Over the last century, design has always been sensitive to the revolutionary changes that have followed on from each other in our history. The Seattle-based Gray Magazine, has taken five of the most iconic design eras to explore their impact and look at how they can still be an inspiration today for designing a better future. The first example is William Morris’s Arts & Crafts Movement, which began in Britain in 1870 as a reaction to the Victorian mass-production of consumer goods: it drove criticism of the loss of artistic expression caused by mechanisation, geared to preserving local and regional craftsman techniques. In the 1920s, with Art Deco, technology came back into favour, with designers crazy about industrial shapes, sinuous curves, jazzy designs and repetitive geometric patterns. The movement emerged in the United States and spread all over the world, characterised by bright pop colours and shiny surfaces – chrome and aluminium, materials of the modern age, employed from toasters to skyscrapers. Dominated by elegant, squared designs, the first architecture exhibition at MoMA in 1931, Modern Architecture: International Exhibition, marked the beginning of International Style, a new modern architectural style. The curators laid down three distinctive criteria: emphasis on volumes, regularity of symmetry and elegant ornamental materials. Criticism of Modernism intensified during the 1960s as the world decried the brutalism of the reinforced concrete residential blocks, characteristic of post-war reconstruction and symbolic of the failure of a society. This gave rise to the Anti-Architecture Movement all over the world, Arte Povera in Italy, Nouveau Réalisme in France, and the multinational Fluxus Movement, not to mention collectives such as Archigram in Britain and Superstudio in Italy. The famous 1972 photograph The Blue Marble was a further spur for the environmentalist movement in the United States, concerned about the ecological cost of pollution and the exploitation of natural resources. In the late 1980s, the American Institute of Architects picked up on these concerns and formed the first Committee on the Environment. These days the subject of sustainability is on everyone’s lips and one can only hope that it will soon take pride of place on the agendas of designers, industry and even those who govern our communities.

(Written problem)
According to the passage on design eras, where and in what year did the Arts & Crafts Movement begin?

Items in a dataset
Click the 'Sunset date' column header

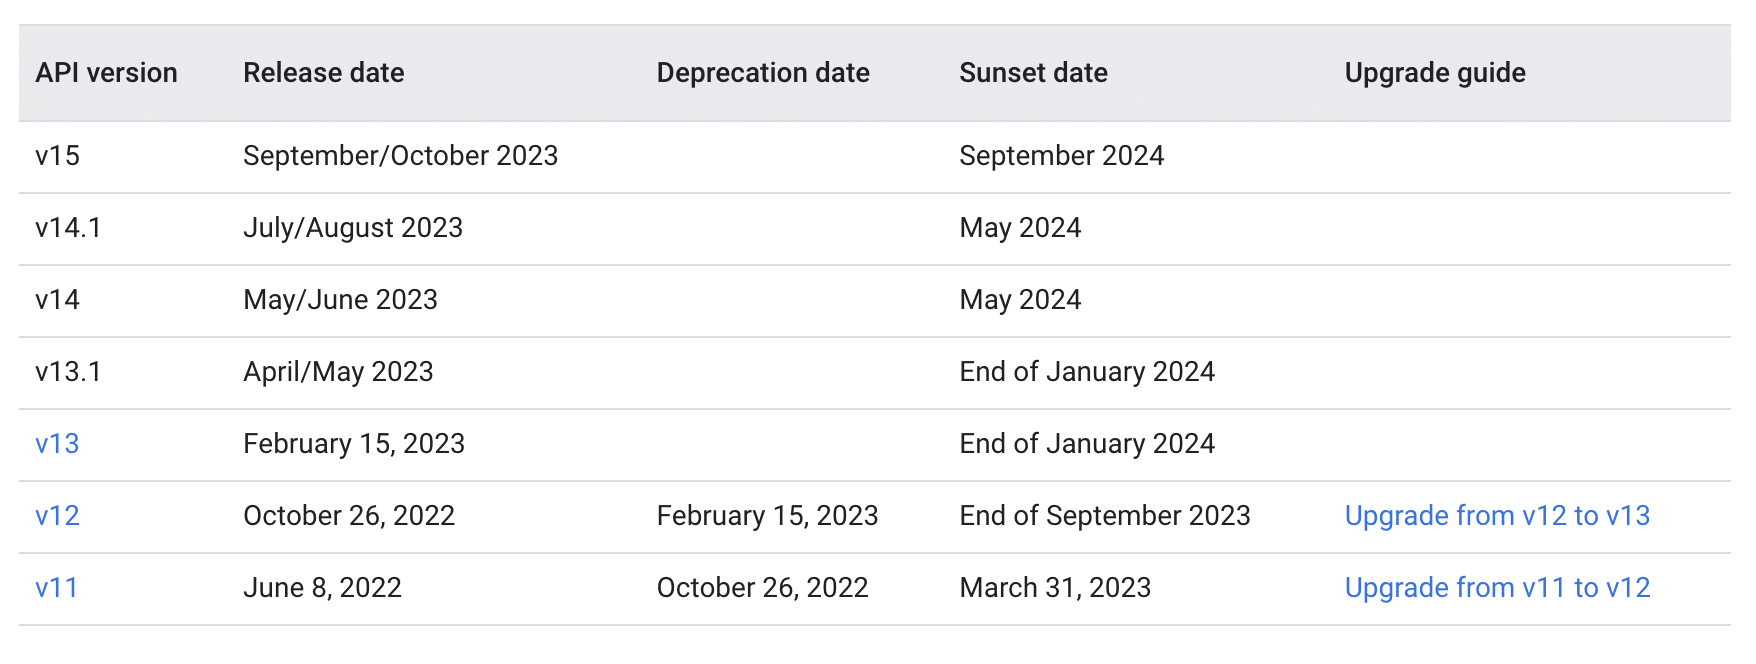point(1032,73)
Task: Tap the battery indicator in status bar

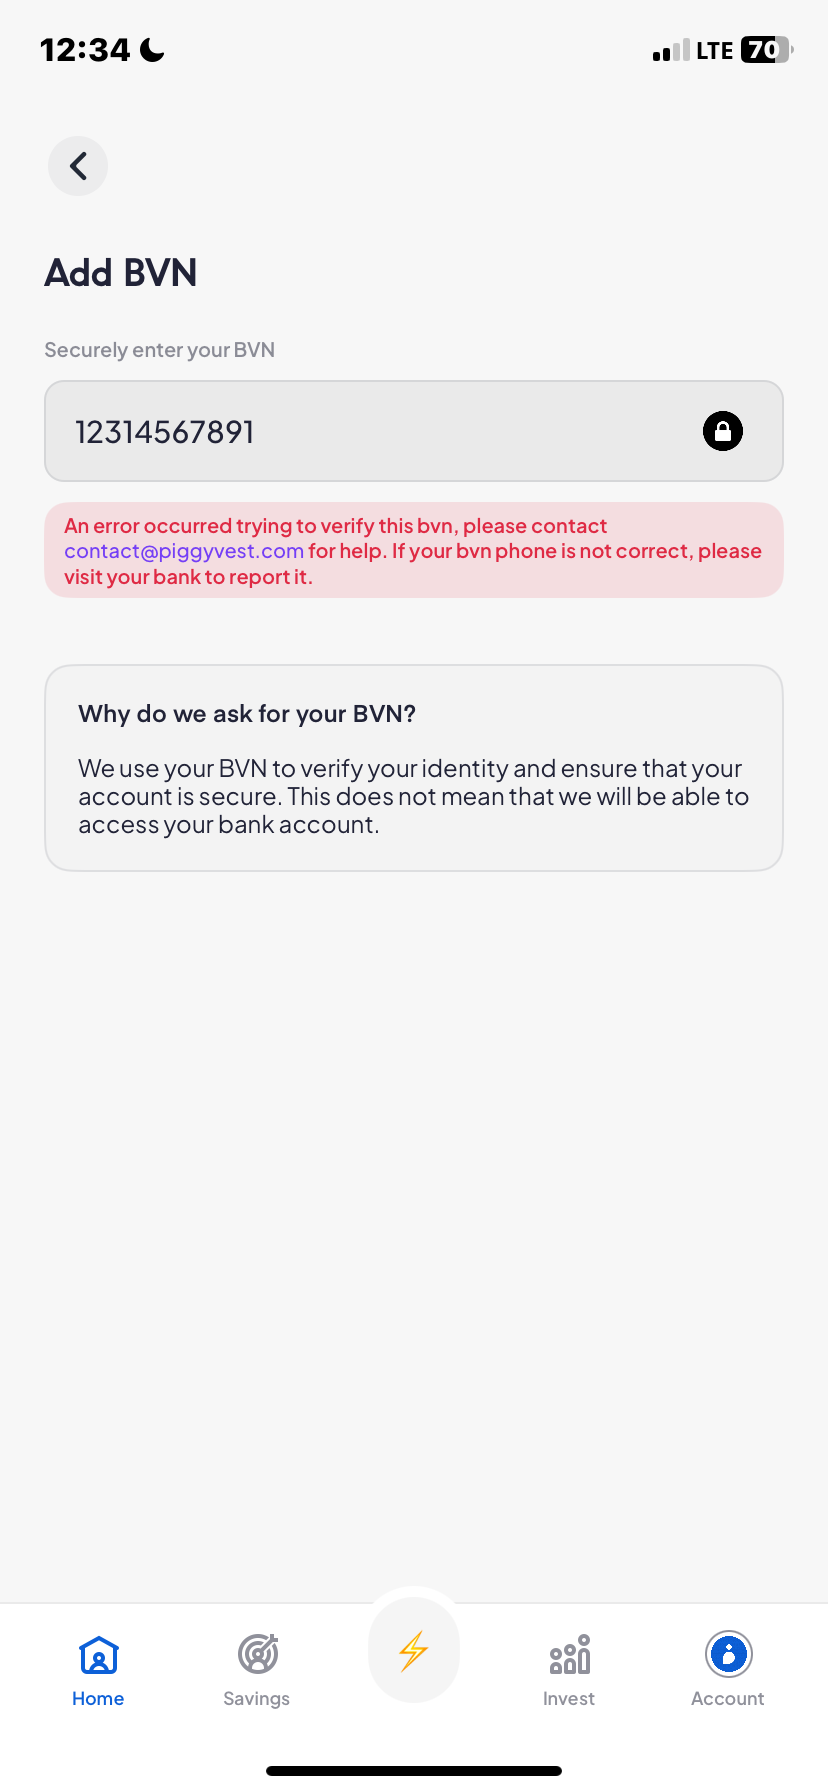Action: click(x=766, y=50)
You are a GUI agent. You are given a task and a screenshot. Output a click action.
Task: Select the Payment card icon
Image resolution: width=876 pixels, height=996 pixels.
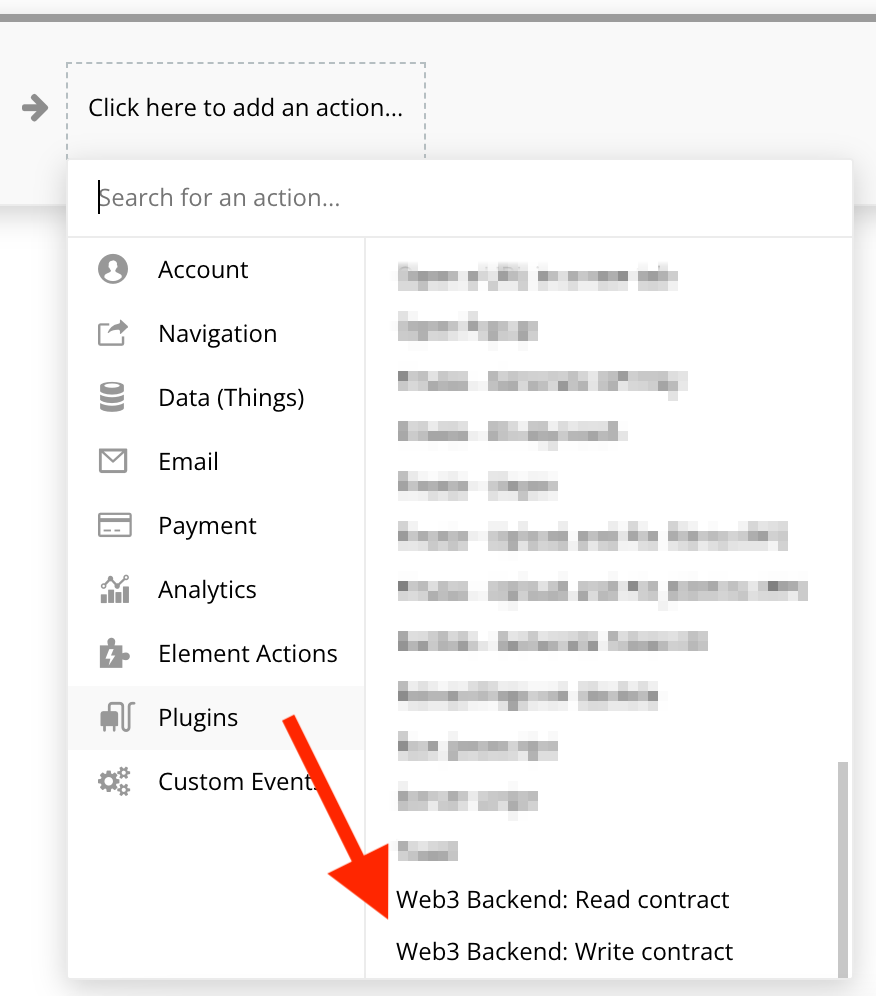pyautogui.click(x=113, y=525)
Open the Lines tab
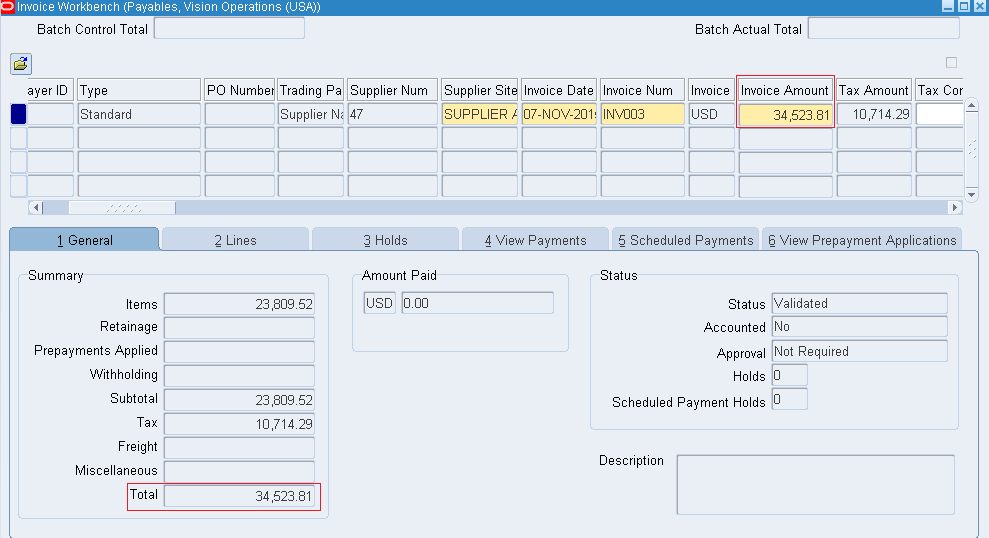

(Written response)
In Britain in 1870.